Il s'agit d'une Klebsiella transformant les déchets végétaux dans le sol en alcool et enrichissant le sol en matières organiques, alors que la pratique de la combustion de ces déchets donne du CO2. L'affirmation étéait basée sur un travail d'une élève de l'Oregon State University publié dans Applied Soil Ecology qui affirmait que l'alcool tuaient les plantes et qu'il en résulterait un désastre global si on effectuait des essais au champ. Le chercheur responsable a admis que ses prévisions apocalyptiques n'étaient qu'une déduction de résultats de laboratoire. Une étude par le New Zealand Life Science Network a établi qu'un de ses articles cité par l'auteur lors de son témoignage n'existait pas. Il montrait que les Klebsiella planticola sauvages sont effectivement herbicides en dehors de toute transformation, mais est naturellement incapable de créer un désastre, et que les OGMs pouvaient avoir des effets non prévus ce dont tout le monde est conscient. En dehors des discussions sur la qualité des experts des deux camps cités réciproquement, c'est encore une fois l'exploitation hardie de résultats scientifiques qui est ici en cause. La réaction immédiate des scientifiques locaux est à souligner. L Fletcher; Nature Biotechnology 19 (APR01) 292.

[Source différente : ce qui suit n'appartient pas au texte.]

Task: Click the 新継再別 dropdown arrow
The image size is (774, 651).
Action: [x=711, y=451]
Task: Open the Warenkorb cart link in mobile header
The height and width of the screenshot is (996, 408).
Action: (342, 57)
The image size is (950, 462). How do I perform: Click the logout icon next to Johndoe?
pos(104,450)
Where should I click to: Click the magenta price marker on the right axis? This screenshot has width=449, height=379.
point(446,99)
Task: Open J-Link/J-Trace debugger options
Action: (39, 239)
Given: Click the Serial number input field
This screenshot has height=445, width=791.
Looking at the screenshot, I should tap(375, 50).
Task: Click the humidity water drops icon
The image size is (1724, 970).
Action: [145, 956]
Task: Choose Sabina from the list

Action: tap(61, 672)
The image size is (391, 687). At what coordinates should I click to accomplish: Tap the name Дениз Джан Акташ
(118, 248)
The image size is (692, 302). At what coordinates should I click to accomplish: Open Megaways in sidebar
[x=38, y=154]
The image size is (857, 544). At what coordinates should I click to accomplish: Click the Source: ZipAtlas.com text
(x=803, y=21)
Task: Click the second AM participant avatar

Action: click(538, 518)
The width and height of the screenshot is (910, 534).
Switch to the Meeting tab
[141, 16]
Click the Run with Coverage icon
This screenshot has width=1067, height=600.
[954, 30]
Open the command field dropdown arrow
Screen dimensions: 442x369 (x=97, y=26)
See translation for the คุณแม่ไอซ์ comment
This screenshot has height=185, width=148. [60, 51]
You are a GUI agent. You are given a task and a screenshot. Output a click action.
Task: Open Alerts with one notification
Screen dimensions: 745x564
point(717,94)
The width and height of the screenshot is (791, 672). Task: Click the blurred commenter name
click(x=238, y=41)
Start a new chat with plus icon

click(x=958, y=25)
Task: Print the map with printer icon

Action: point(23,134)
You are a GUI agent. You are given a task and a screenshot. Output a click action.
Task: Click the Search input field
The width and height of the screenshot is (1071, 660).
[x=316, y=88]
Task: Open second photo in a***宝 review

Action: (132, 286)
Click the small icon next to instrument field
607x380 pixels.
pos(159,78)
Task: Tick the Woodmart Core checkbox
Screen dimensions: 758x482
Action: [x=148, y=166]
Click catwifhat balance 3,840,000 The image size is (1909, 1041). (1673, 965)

192 Le gouvernement américain a financé un programme "Rapid Syndrome Validation Project" (RSVP) pour établir le "bruit de fond" des maladies dans le but de détecter rapidement toute anomalie qui pourrait être liée à une attaque par des armes biologiques.
Actuellement, ce sont les praticiens, dans leur secteur, qui notent ces anomalies, mais peu les transmettent et ils ne sont, d'autre part, pas armés pour détecter des maladies exotiques qu'ils ne rencontrent jamais. Il faut donc des semaines pour réaliser qu'il se passe quelque chose d'anormal.
Le mécanisme a un autre avantage, cette fois dans le domaine de la santé publique: tout diagnostic erroné de grippe est immédiatement corrigé, quand aucun autre cas n'est signalé au voisinage. Du coup une entreprise de santé du New Mexico va adopter la méthode qui lui évitera des dépenses inutiles de médicaments.
Le praticien n'a pas à faire un diagnostic, mais à signaler tout patient présentant un parmi six syndromes particuliers. Tout est transmis par Internet à un laboratoire du Sandia National Laboratory au New Mexico. Le système fonctionne depuis Novembre et a permis de détecter précocément deux épidémies naissantes d'hépatite, en demandant en retour une analyse pour identifier le virus.J Knight; Nature 411 (17MAY01) 228. On doit sûrement s'en occuper en Europe.